Lors d'une enquête entreprise en 1830 sur le département dont il avait la charge, le préfet Ladoucette constatait que dans les villages de La Grave et du Villar "par l'appréhension du feu et par suite d'un usage des hautes contrées de la Savoie, chaque propriétaire y possède, à part du logis principal, une cabane en bois qui renferme le linge, les vêtements et les grains de la famille" 1. Ces cabanes en bois, appelées greniers, n'existent plus aujourd'hui qu'au Chazelet, mais dans tous les villages de la vallée, qu'ils soient habités de façon permanente ou saisonnière, on peut voir, disséminées parmi les maisons, des petites constructions en maçonnerie qui ont la même fonction et qui sont appelées chambres.

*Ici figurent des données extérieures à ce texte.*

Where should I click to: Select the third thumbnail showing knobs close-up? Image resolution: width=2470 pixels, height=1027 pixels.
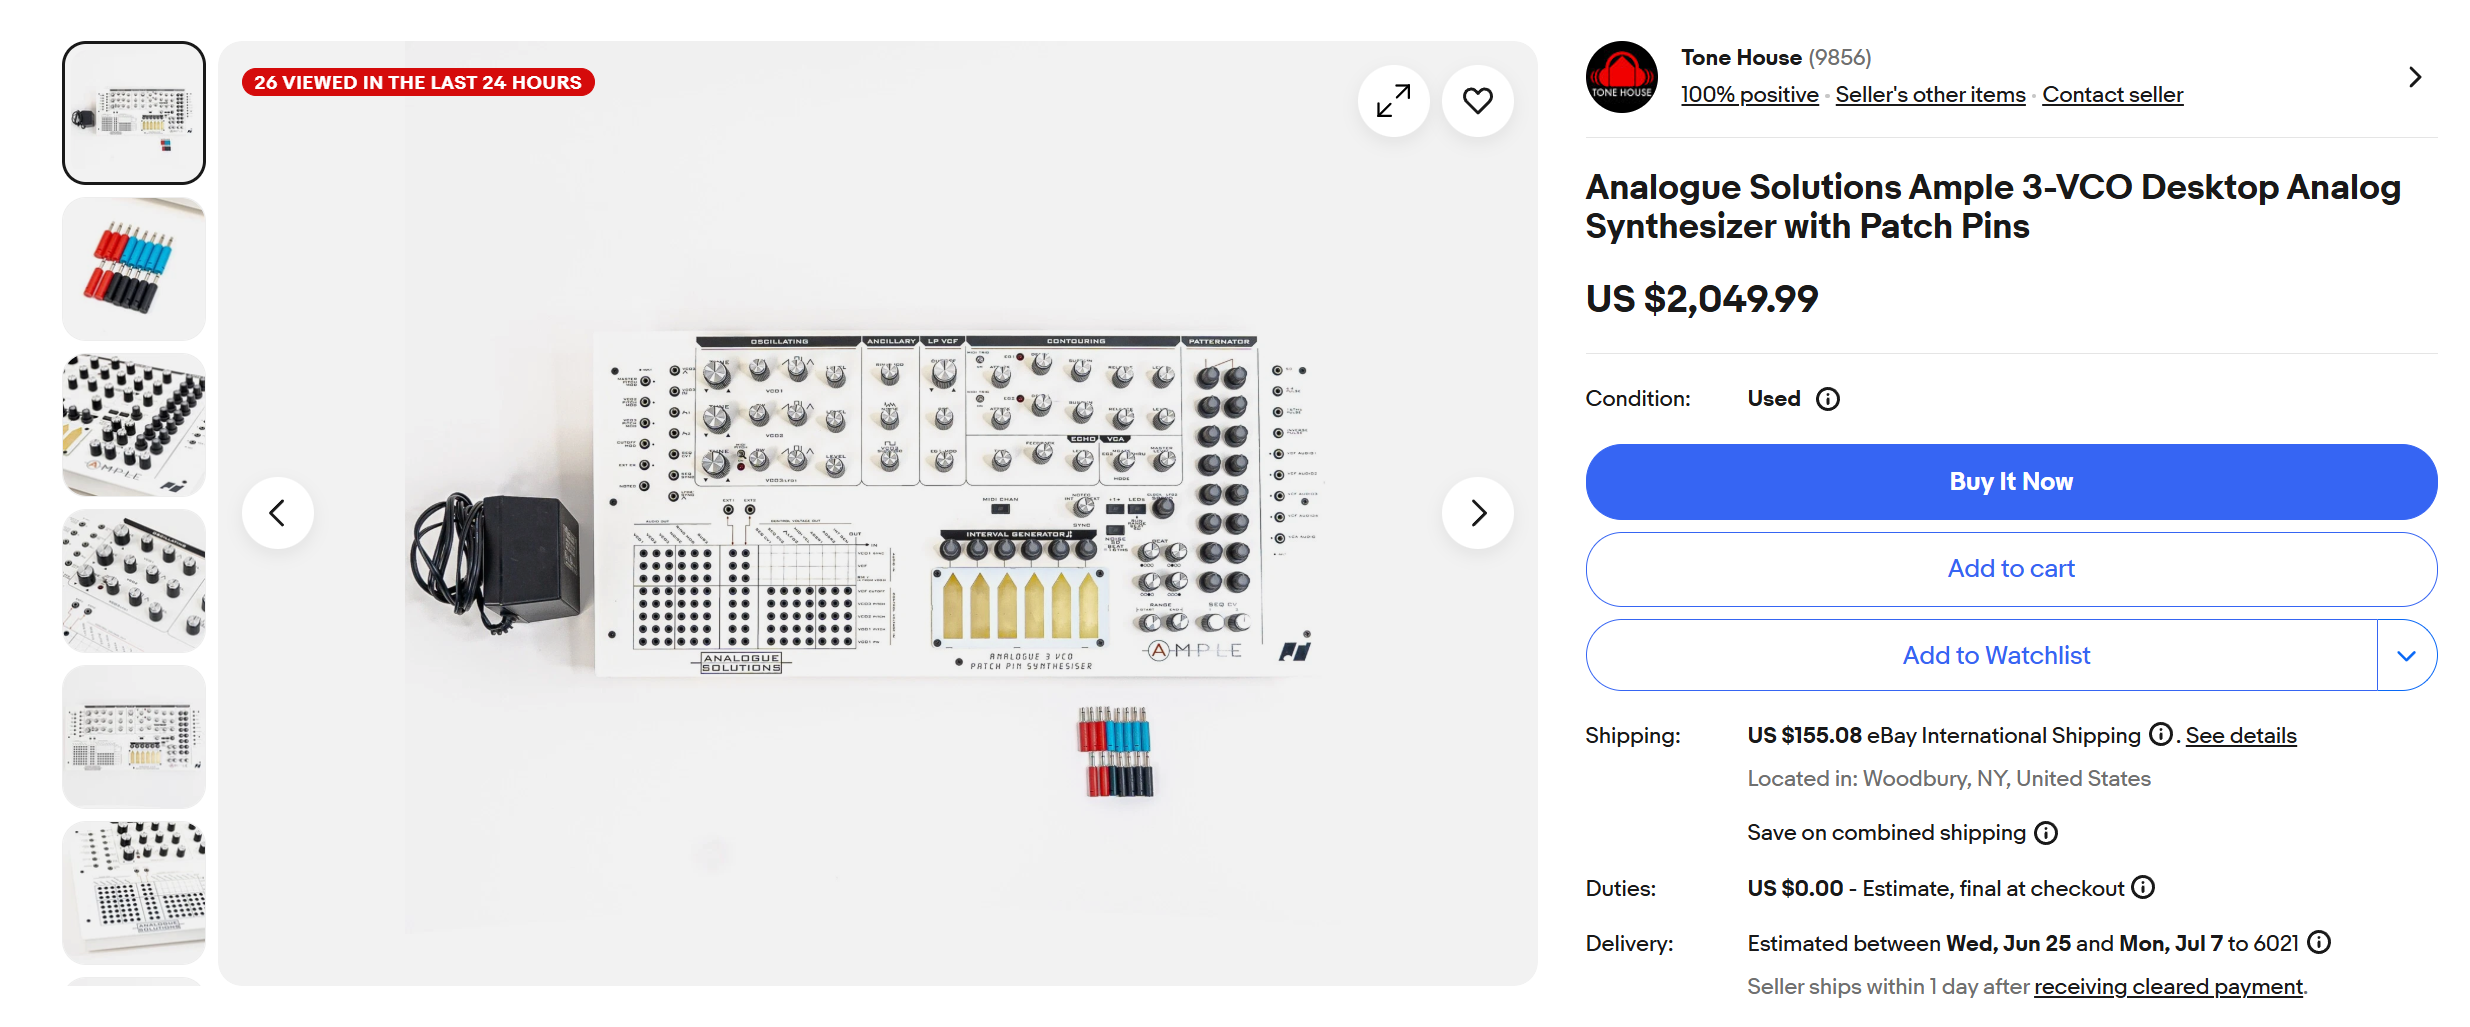(134, 425)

L'usage de conserver tout ce que la famille possède de précieux dans un bâtiment indépendant de la maison est attesté en Savoie où le grenier est appelé de façon significative le trésor 2. Mais il n'est pas, à notre connaissance, répandu en Dauphiné. Dans les vallées haut-alpines limitrophes de l'Oisans, les pièces à provisions sont intégrées à la demeure. Ainsi dans la vallée de Vallouise, jambons, fromages, farine, sel et autres denrées sont conservés dans une pièce froide, la chambre ménagère, ou dans le chambron construit en pan-de-bois sur l'un des balcons ou la passée de grange ; les légumes et les tonneaux de vin sont entreposés dans des caves voûtées situées au rez-de-chaussée ou en sous-sol ; le grain est stocké dans des coffres arches rangés de part et d'autre de l'aire à battre ; les miches de pain sont disposées sur le tortier suspendu dans la grange. Les multiples galeries qui courent sur les façades vallouisiennes ont elles aussi une fonction de conservation et de rangement. Les habitants y font sécher les gerbes de seigle ou de vesces, les fromages et les fagots, et y rangent du petit matériel, tel que paniers et tonneaux.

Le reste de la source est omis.